### Exercise requirements
a – In the school profile below, condense the paragraph beginning "Eastside Prep was founded in May 2002" into a short bulleted list that keeps its main facts.
b – Duplicate, word for word, the stretch of the school profile below from "In addition to" through "Literacy and Media.".

--- Document section Enclosed Below ---

Eastside Preparatory School is an independent school for upper and middle school students. It is located in Kirkland, Washington, US. It is a secular, coed, college-preparatory school for grades 5–12. The Head of School is Mr. Sam Uzwack.

==History==
Eastside Prep was founded in May 2002 by a group of parents and educators seeking more school choice, with a focus on interdisciplinary work and strategic thinking. Dr. Terry Macaluso, previously Head of School at Lakeside School, was a consultant to the founders and subsequently became the Head of School at Eastside Prep. The school opened its doors in September 2003 with 16 students in grades 6 and 7, along with 3 full-time and 1 part-time faculty. Eastside Prep graduated its first class of students in 2009.

In fall of 2015, Eastside Prep expanded, completing the construction of a new 4 story building (The Macaluso Academic Collaborative) that includes a gym, science labs, a design lab, an amphitheater and several multi-purpose classrooms. In fall of 2018 TALI Hall opened; a 50,000 square foot building housing a 500+-seat theatre, art studios, a set shop, instrumental and choral music rooms, science labs, general purpose classrooms and administrative offices.

==Academics==

Eastside Preparatory School is accredited by the Northwest Association of Independent Schools, (NWAIS, formerly PNAIS). It is also a member of the National Association of Independent Schools and recognized by the Washington State Office of Superintendent of Public Instruction.

In addition to all courses required by the Washington State Graduation Requirements, Eastside Prep offers a multi-year Spanish curriculum, numerous core options and electives in the English, History, Social Sciences, Fine and Performing Arts, Mathematics, Sciences, Environmental Practices, Technology, Information Literacy and Media.

--- End of Enclosed Document section ---
--- Information shown Enclosed Below ---

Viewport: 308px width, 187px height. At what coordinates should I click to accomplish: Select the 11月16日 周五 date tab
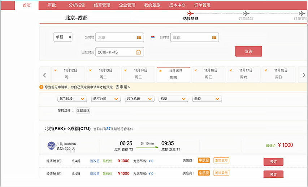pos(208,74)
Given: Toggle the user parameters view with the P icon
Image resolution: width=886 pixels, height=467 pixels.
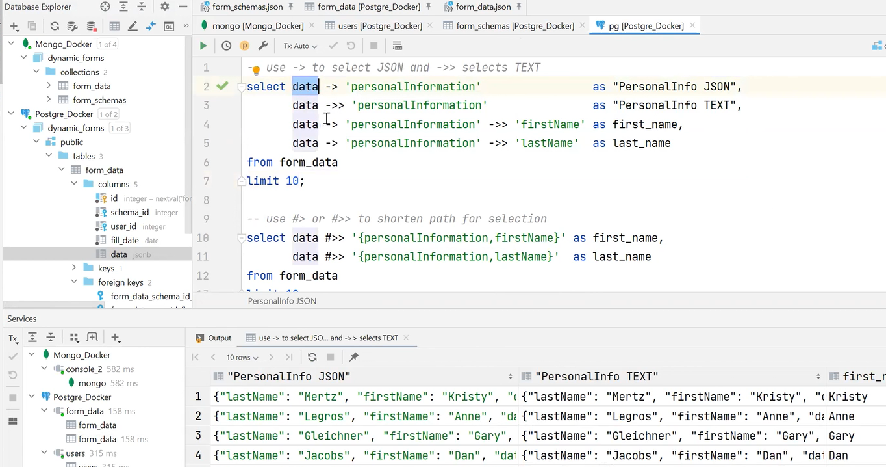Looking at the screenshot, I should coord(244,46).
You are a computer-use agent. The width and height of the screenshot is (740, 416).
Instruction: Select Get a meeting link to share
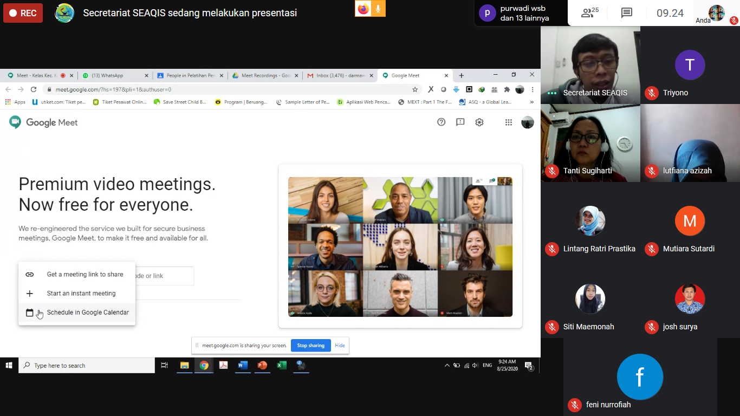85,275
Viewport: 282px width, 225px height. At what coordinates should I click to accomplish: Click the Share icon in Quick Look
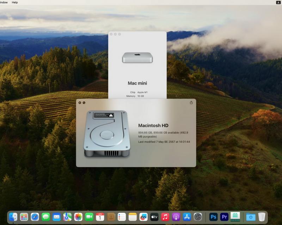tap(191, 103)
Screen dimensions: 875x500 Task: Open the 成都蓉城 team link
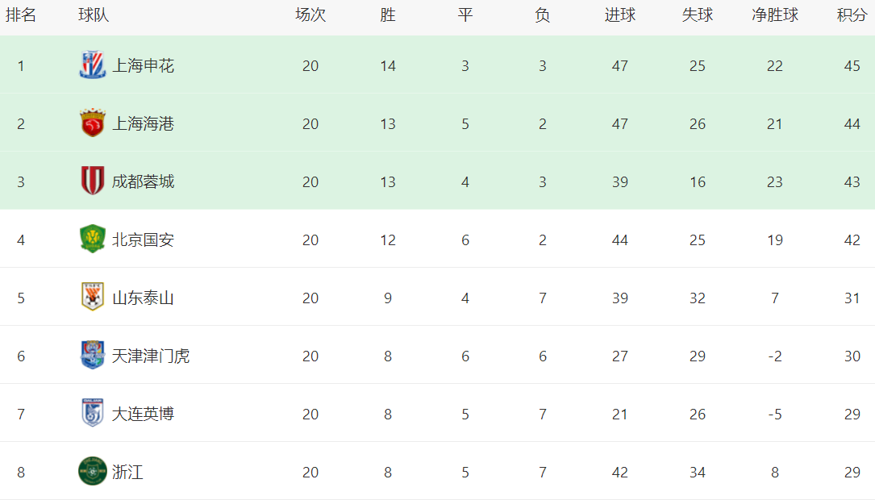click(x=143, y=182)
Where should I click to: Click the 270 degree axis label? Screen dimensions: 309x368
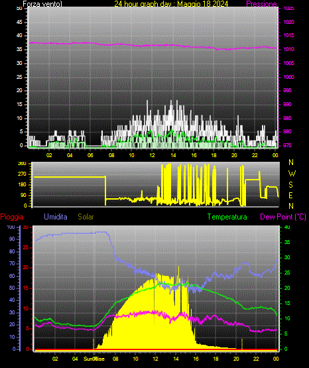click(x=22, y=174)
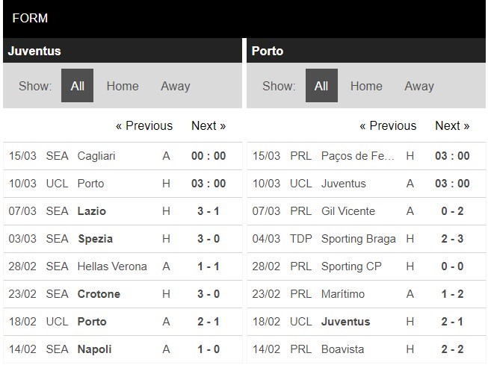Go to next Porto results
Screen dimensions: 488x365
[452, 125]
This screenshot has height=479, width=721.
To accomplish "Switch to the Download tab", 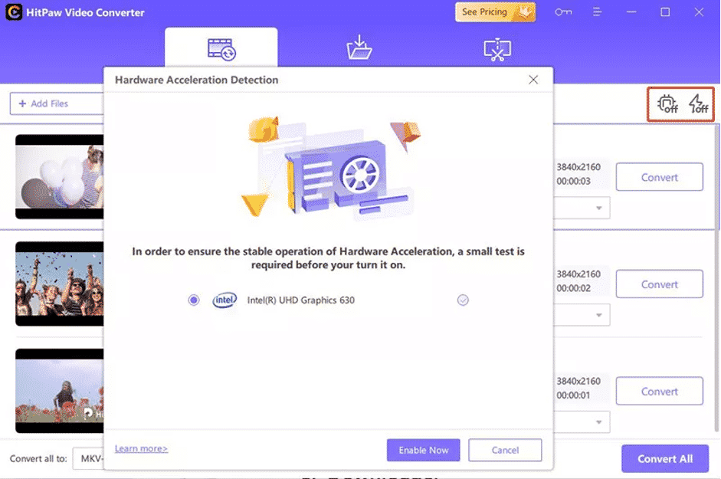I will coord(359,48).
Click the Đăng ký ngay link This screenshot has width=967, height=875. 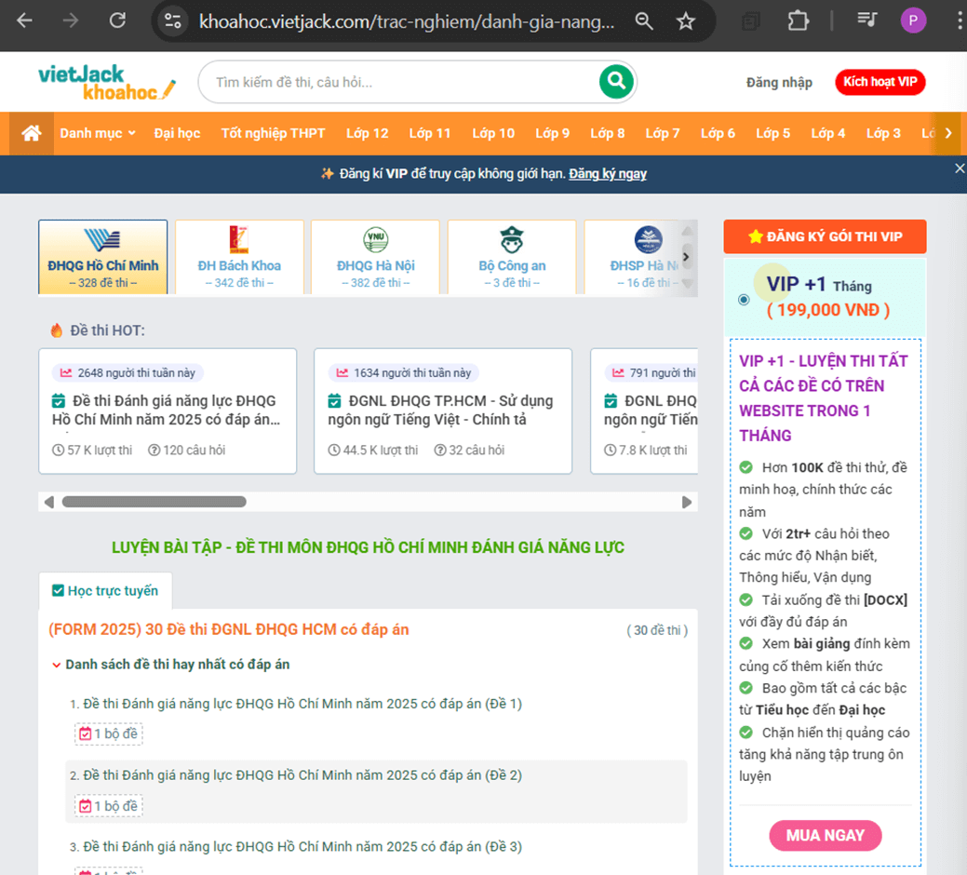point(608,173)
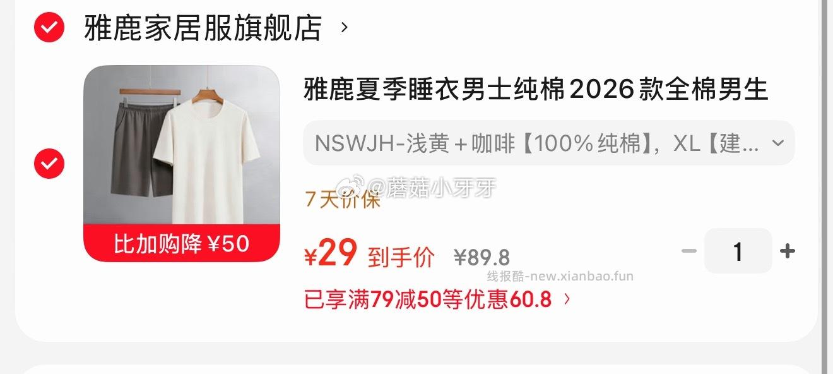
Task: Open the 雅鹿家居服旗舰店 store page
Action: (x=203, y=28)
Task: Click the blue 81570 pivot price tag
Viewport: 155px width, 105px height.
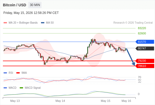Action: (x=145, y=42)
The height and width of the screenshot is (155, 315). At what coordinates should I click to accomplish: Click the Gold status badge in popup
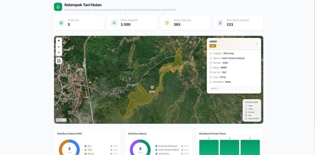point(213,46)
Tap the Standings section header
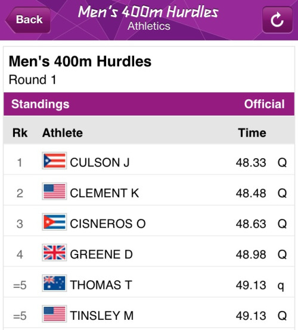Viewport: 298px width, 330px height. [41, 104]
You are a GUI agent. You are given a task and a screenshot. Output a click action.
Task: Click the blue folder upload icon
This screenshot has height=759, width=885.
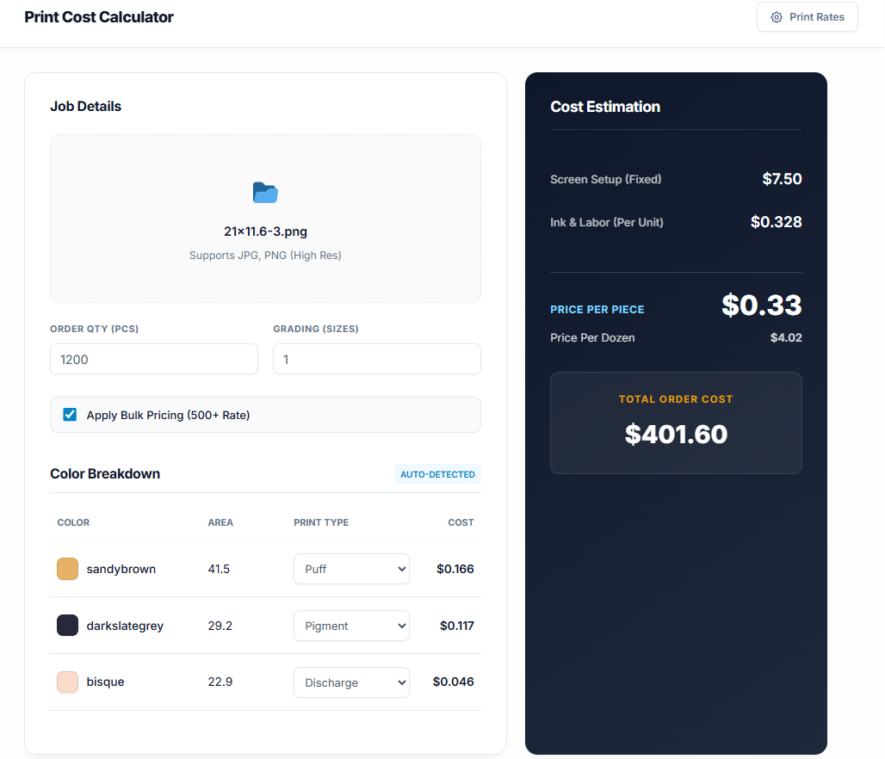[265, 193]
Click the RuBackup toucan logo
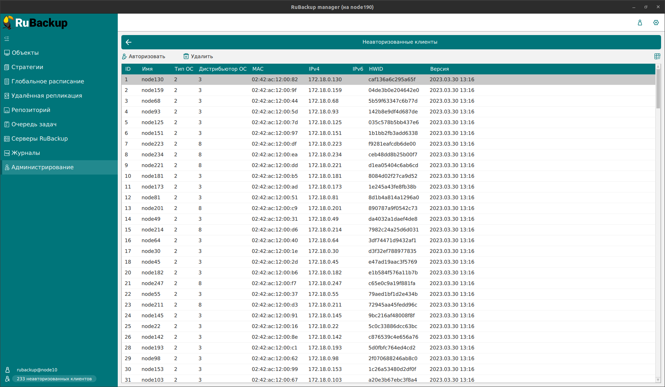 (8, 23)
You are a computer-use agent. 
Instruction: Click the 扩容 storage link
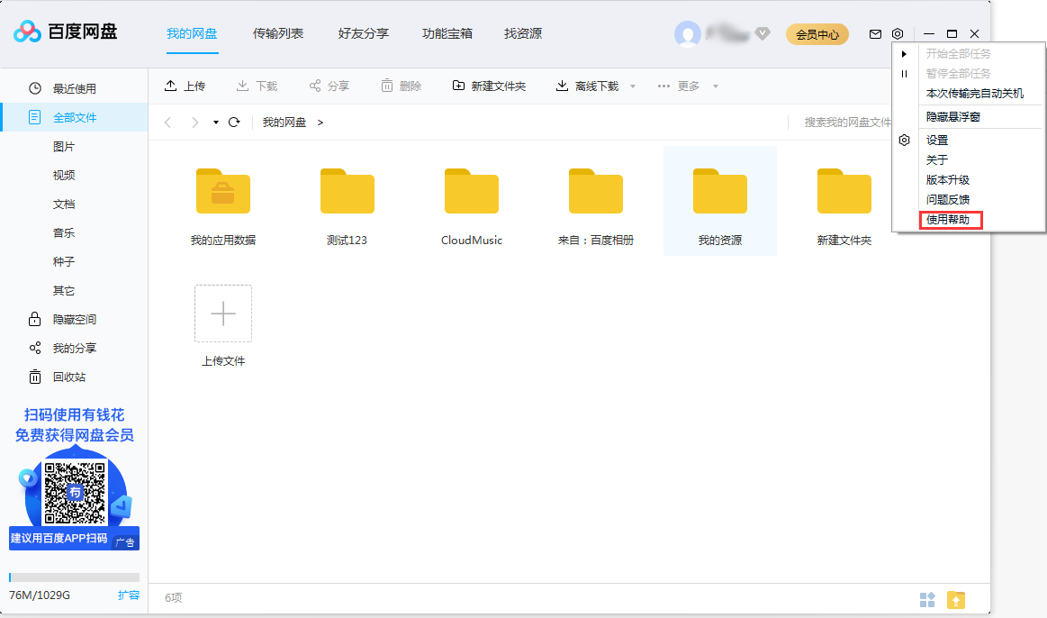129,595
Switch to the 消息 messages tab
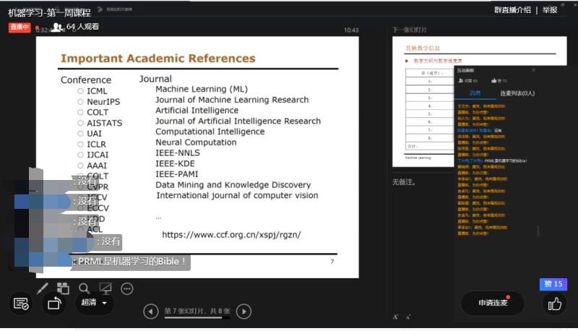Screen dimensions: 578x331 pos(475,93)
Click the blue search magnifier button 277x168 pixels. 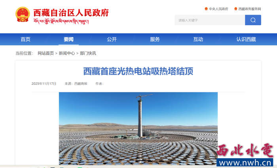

--- End of Enclosed Information shown ---

### Solutions to the tasks
a –
- Founded in May 2002 by parents and educators seeking more school choice, with a focus on interdisciplinary work and strategic thinking.
- Dr. Terry Macaluso, formerly Head of School at Lakeside School, consulted for the founders and then became Eastside Prep's Head of School.
- Opened in September 2003 with 16 students in grades 6 and 7, plus 3 full-time and 1 part-time faculty.
- Graduated its first class in 2009.

b –
In addition to all courses required by the Washington State Graduation Requirements, Eastside Prep offers a multi-year Spanish curriculum, numerous core options and electives in the English, History, Social Sciences, Fine and Performing Arts, Mathematics, Sciences, Environmental Practices, Technology, Information Literacy and Media.